*** Data supplied ***

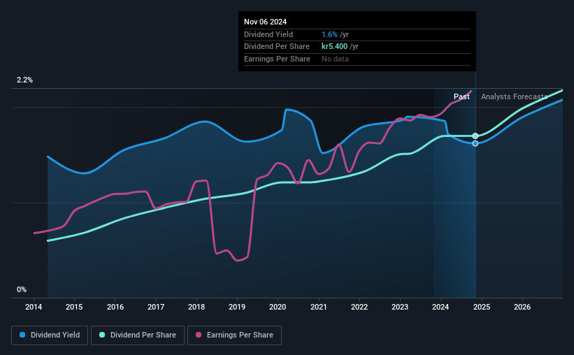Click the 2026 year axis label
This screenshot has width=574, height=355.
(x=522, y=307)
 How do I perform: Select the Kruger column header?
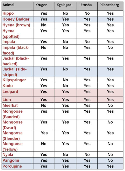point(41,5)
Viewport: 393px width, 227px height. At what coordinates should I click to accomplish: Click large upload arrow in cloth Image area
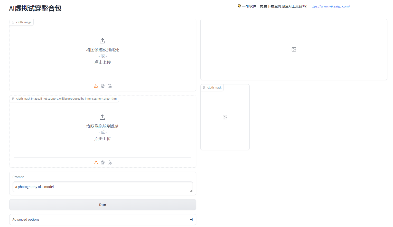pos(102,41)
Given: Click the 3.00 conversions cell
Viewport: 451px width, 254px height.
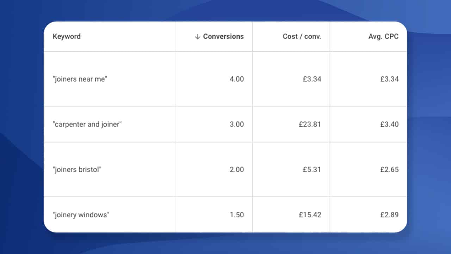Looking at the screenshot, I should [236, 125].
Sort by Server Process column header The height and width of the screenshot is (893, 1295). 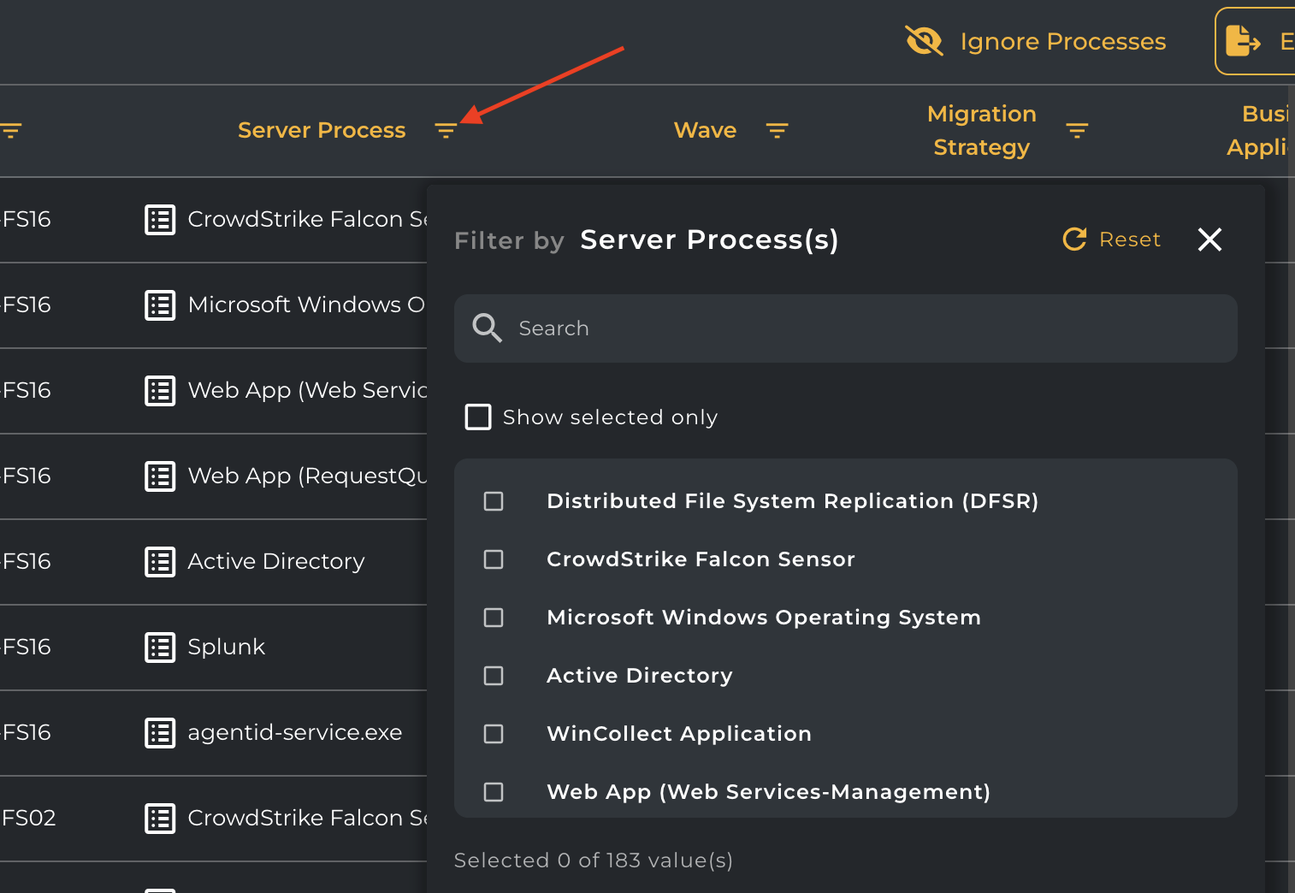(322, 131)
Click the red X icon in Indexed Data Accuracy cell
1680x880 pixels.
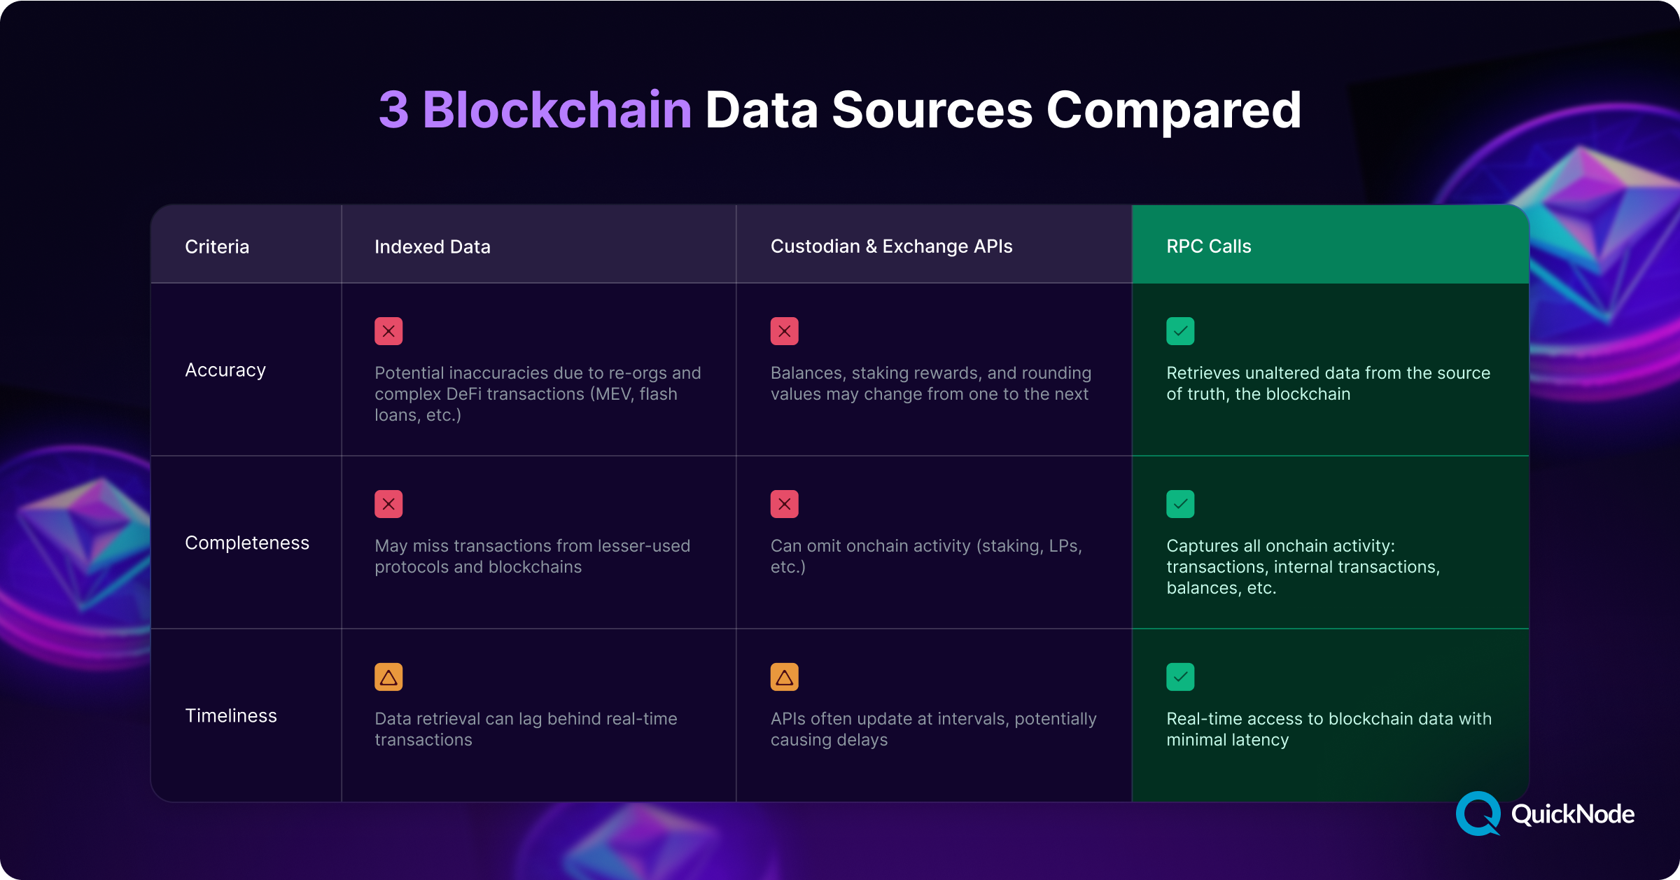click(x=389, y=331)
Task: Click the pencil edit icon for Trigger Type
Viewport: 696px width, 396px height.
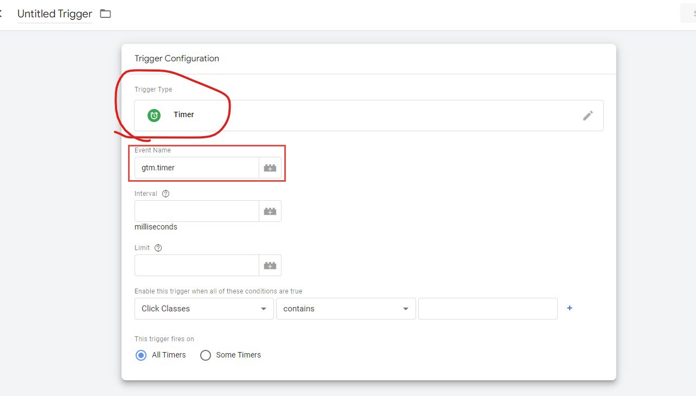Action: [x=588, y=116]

*** End of Data supplied ***

**Problem requirements:**
Your task is to print exactly the lines from the one containing "1680x880 pixels." through the final line of the records above, with no pictures and nothing more.

**Output of the exercise:**
1680x880 pixels.
click(x=389, y=331)
Task: Click the pencil edit icon for Trigger Type
Viewport: 696px width, 396px height.
Action: [x=588, y=116]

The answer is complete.